目前已有一些研究通过对酶进行基因修饰以解决其结合位点不特异的问题，可省去后续的纯化步骤，克服目前传统酶固定化方法的一些问题，但这些方法也存在一定缺陷。首先在工程菌构建过程中，需要同时转入两个蛋白基因，一个为目标酶，即脂肪酶基因，另一个为FGE(formylglycine generating enzyme，甲酰甘氨酸合成酶)基因。两个基因使用两套诱导表达体系，在表达过程中，首先利用阿拉伯糖对FGE基因进行诱导表达，一段时间之后才对脂肪酶进行诱导，这种分步诱导的方式容易造成脂肪酶的表达量相对较低，降低生产效率。另外，这些研究中使用的固相载体生产工艺复杂，使用成本较高，不易在固定化酶生产领域获得普及，不适用于工业化固定化酶的生产。

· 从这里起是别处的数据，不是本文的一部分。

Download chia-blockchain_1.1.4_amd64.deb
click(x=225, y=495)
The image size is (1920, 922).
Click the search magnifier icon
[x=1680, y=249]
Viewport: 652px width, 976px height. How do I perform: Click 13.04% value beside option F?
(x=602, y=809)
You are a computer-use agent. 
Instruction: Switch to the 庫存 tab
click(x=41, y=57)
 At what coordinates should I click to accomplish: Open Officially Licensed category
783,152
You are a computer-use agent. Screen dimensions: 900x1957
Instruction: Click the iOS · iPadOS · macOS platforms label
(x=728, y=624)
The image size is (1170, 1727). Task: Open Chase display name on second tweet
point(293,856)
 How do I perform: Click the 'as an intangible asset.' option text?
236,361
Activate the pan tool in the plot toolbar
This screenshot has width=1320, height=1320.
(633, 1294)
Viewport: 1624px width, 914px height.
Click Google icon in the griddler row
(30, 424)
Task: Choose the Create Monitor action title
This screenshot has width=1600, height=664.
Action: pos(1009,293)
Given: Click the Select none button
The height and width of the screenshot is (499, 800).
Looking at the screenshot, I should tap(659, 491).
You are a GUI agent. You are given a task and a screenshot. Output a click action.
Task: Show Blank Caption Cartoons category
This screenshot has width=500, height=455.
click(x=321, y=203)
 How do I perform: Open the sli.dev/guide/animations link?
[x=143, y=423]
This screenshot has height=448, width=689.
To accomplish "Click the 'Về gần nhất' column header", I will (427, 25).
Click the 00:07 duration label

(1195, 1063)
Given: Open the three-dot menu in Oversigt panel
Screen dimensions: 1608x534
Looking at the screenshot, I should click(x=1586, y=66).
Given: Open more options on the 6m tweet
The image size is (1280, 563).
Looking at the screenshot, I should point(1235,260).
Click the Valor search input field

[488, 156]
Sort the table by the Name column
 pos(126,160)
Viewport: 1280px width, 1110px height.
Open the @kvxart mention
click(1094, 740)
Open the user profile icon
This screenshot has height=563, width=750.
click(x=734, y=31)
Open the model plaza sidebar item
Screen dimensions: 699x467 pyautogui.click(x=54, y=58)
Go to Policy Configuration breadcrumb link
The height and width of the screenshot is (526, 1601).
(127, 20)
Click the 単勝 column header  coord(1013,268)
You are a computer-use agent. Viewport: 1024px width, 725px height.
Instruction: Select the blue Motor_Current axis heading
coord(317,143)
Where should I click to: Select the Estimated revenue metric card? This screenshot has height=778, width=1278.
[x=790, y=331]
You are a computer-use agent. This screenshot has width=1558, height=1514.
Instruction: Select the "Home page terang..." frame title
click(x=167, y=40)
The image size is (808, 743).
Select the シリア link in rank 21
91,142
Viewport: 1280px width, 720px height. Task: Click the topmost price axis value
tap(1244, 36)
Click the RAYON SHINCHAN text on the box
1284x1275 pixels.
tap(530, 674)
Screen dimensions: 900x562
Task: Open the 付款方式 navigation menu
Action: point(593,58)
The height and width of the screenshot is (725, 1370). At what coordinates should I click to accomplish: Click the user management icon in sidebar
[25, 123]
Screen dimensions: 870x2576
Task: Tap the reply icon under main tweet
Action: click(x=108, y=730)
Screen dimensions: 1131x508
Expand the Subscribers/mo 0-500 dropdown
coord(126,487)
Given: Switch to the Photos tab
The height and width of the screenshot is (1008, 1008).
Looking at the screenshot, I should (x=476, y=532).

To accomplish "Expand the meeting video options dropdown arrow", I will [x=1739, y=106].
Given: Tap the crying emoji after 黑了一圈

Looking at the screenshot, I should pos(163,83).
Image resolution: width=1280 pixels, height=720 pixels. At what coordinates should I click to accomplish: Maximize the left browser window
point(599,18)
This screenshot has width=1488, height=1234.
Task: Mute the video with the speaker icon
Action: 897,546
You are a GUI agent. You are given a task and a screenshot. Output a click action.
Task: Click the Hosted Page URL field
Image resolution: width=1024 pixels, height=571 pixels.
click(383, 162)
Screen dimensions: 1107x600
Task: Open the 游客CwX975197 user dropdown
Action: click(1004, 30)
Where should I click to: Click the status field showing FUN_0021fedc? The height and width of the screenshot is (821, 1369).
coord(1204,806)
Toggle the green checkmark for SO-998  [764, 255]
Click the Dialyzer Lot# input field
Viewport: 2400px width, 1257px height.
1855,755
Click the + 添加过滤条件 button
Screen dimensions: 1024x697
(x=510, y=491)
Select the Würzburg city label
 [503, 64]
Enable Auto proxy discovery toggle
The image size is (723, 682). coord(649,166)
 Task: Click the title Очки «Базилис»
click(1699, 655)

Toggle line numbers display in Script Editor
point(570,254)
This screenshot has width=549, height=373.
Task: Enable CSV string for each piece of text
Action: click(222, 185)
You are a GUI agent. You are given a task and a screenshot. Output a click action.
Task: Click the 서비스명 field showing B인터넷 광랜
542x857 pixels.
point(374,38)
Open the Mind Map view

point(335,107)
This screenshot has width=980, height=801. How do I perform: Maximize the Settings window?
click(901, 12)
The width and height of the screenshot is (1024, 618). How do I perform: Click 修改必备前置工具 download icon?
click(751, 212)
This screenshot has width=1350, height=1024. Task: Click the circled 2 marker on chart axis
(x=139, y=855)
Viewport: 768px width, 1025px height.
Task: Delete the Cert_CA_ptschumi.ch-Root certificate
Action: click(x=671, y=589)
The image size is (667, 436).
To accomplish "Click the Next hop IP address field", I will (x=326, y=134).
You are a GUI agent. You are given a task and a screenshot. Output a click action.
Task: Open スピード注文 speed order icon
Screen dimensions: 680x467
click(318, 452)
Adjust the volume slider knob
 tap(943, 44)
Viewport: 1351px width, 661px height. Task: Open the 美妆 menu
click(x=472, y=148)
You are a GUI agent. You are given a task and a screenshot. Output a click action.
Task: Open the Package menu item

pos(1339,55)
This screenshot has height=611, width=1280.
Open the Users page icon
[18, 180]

α-氨基酸酯酰基转移酶能够以氨基酸甲酯为酰基供体，氨基酸为亲核物质生成二肽，仅产生一种二肽副产物，也能够以氨基酸甲酯和二肽为底物生成多肽，在生化药品及营养素的制备中具有重要的应用价值。目前还没有通过基因修饰以实现α-氨基酸酯酰基转移酶一步纯化固定化的相关报道。

发明内容

针对以上技术现状，本发明的目的是提供一种经济有效的一步纯化固定化ɑ-氨基酸脂酰基转移酶的方法。

为达到上述发明目的，本发明采用了如下的技术方案：

一种改进的一步纯化固定化ɑ-氨基酸脂酰基转移酶的方法，包括以下步骤：

(1)将ɑ-氨基酸酯酰基转移酶基因与醛基化标签基因融合；

(2)将步骤(1)融合后的基因和甲酰甘氨酸合成酶基因分别连接到原核表达载体上；

(3)将构建好的载体转入宿主细胞，对两种酶进行同步诱导表达；

(4)离心收集诱导完的菌体，破碎后离心收集上清，与氨基载体混合进行固定化。

优选地，所述ɑ-氨基酸酯酰基转移酶基因来源于鞘氨醇杆菌属，所述甲酰甘氨酸合成酶基因来源于肺炎链球菌属。

优选地，步骤(1)具体为：在所述ɑ-氨基酸酯酰基转移酶基因的起始密码子前或终止密码子前加编码包含SEQ ID NO:1的氨基酸序列的核苷酸序列。